[Extracted records]
╭──
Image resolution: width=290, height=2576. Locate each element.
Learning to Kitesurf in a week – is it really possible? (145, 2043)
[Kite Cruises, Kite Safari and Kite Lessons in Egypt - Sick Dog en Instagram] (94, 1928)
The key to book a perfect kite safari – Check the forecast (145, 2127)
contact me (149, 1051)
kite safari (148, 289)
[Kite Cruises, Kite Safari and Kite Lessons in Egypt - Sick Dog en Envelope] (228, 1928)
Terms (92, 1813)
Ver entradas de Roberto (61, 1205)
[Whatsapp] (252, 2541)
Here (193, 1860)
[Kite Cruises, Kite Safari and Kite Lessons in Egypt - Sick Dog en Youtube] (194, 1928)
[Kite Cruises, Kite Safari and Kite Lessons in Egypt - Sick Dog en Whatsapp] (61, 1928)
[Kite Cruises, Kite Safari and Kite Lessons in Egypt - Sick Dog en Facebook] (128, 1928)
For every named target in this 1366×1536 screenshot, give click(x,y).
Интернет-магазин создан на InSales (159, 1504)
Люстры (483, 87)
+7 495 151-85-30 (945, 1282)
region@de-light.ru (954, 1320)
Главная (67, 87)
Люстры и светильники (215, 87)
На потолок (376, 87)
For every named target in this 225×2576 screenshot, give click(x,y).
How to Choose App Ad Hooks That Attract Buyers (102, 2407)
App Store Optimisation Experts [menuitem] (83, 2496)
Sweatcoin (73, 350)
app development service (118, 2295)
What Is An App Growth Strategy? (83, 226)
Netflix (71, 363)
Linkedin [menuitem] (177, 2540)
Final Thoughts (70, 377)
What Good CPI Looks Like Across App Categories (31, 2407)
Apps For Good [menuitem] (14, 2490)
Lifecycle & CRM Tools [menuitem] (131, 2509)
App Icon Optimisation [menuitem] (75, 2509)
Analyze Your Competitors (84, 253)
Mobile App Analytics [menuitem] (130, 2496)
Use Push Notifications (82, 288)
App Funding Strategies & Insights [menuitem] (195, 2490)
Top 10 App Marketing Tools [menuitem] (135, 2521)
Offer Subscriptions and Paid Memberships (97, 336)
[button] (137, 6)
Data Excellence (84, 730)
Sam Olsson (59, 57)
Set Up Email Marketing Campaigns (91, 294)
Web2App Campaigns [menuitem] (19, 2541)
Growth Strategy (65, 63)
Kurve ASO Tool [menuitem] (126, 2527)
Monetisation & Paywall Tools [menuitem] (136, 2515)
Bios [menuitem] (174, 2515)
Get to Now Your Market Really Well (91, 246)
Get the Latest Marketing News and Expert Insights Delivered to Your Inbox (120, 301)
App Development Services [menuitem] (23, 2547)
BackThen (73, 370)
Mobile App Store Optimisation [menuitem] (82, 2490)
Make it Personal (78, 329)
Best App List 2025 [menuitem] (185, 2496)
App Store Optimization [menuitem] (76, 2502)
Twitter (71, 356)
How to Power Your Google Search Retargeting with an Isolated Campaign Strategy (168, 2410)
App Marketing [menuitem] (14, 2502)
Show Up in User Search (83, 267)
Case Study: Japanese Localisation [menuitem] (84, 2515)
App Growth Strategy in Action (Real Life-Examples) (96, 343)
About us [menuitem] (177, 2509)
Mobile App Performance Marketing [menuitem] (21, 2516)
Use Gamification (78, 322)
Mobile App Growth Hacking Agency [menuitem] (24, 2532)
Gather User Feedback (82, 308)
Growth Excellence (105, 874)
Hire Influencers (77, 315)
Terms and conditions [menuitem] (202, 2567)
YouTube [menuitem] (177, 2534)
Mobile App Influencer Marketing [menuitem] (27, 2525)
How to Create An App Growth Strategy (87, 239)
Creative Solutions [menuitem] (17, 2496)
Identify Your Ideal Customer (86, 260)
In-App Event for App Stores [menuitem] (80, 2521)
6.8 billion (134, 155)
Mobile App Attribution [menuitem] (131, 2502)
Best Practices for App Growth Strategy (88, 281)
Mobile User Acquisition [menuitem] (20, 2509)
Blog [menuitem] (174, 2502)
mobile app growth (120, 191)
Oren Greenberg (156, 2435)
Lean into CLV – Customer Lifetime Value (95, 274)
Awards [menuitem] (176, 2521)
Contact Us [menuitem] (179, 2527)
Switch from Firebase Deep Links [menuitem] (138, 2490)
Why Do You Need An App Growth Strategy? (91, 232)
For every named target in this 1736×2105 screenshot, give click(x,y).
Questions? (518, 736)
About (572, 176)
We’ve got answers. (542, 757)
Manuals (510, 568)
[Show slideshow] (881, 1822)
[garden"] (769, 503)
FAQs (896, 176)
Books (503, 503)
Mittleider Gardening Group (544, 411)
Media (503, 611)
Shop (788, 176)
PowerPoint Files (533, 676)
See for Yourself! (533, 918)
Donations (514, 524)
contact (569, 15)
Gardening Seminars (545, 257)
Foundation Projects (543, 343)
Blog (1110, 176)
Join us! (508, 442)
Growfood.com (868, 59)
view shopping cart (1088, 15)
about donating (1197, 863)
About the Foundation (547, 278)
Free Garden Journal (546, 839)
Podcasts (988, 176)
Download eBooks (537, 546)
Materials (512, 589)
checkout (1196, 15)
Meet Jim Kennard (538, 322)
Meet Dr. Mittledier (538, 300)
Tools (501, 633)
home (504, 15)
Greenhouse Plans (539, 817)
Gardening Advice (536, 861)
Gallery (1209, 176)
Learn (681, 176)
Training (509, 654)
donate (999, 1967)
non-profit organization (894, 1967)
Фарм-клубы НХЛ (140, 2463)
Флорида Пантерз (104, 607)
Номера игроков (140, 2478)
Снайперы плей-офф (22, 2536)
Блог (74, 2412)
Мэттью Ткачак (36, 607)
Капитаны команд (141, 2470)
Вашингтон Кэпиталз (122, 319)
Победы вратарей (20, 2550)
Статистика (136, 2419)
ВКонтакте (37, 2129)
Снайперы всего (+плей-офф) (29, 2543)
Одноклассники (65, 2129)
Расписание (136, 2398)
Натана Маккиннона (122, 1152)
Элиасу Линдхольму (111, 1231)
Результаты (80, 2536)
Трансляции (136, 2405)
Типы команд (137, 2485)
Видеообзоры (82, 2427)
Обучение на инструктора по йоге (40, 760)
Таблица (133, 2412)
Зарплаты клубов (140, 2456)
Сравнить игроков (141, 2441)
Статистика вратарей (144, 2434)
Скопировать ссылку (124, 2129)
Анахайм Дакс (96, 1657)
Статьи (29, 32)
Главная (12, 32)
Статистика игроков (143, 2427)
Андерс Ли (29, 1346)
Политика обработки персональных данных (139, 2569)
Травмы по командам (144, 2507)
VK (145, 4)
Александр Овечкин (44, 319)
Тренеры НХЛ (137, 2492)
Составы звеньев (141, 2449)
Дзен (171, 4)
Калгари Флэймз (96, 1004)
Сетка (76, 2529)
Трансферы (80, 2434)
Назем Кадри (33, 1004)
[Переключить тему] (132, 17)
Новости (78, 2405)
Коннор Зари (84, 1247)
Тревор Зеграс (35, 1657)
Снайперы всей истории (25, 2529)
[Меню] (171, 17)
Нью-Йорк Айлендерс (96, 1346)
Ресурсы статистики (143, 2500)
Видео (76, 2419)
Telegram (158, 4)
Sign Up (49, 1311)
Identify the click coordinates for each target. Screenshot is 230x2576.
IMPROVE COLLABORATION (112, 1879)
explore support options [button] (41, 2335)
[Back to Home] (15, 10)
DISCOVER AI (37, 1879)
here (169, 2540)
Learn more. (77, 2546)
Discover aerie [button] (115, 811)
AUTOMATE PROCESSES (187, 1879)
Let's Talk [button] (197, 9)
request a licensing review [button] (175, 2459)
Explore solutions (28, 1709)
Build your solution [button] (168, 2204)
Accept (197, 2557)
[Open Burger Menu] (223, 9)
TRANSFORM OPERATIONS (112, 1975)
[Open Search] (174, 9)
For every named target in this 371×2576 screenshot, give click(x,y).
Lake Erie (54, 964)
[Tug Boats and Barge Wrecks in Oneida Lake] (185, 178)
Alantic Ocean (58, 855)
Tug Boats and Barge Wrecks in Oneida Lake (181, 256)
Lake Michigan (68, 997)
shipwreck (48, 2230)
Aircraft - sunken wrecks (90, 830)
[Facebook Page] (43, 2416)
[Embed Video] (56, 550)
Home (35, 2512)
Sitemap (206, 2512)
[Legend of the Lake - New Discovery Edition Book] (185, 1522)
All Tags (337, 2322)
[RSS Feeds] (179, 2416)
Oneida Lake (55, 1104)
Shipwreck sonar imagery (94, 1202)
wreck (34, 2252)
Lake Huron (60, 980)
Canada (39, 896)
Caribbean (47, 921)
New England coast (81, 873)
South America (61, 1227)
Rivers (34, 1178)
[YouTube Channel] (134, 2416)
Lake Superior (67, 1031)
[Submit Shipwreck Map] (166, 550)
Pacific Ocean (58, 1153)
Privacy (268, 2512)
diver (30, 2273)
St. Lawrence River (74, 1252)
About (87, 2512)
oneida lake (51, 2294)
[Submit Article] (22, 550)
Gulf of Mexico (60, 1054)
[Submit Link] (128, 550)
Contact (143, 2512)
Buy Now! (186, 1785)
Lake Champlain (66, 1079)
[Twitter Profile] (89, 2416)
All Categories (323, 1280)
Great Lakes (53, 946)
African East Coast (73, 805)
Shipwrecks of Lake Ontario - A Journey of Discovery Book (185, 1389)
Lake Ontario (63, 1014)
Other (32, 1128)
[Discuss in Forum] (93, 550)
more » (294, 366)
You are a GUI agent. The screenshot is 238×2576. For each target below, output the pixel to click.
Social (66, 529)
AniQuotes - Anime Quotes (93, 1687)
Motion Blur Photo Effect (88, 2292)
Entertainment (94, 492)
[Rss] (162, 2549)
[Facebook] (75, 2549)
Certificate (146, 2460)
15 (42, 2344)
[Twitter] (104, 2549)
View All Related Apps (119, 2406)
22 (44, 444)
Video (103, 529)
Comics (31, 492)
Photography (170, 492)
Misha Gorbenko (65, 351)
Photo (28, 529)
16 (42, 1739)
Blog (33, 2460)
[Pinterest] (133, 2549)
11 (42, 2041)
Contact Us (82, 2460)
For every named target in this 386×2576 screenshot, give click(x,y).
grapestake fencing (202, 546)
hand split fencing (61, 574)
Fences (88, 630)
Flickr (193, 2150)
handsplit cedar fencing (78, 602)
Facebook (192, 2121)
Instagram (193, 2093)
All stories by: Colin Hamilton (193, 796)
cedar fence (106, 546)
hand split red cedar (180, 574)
╰──
Please output exactly the lines between the one holding "Growth Strategy (65, 63)" and the one holding "How to Power" in the records above, inclusive, and nothing more.

Growth Strategy (65, 63)
Kurve ASO Tool [menuitem] (126, 2527)
Monetisation & Paywall Tools [menuitem] (136, 2515)
Bios [menuitem] (174, 2515)
Get to Now Your Market Really Well (91, 246)
Get the Latest Marketing News and Expert Insights Delivered to Your Inbox (120, 301)
App Development Services [menuitem] (23, 2547)
BackThen (73, 370)
Mobile App Store Optimisation [menuitem] (82, 2490)
Make it Personal (78, 329)
Best App List 2025 [menuitem] (185, 2496)
App Store Optimization [menuitem] (76, 2502)
Twitter (71, 356)
How to Power Your Google Search Retargeting with an Isolated Campaign Strategy (168, 2410)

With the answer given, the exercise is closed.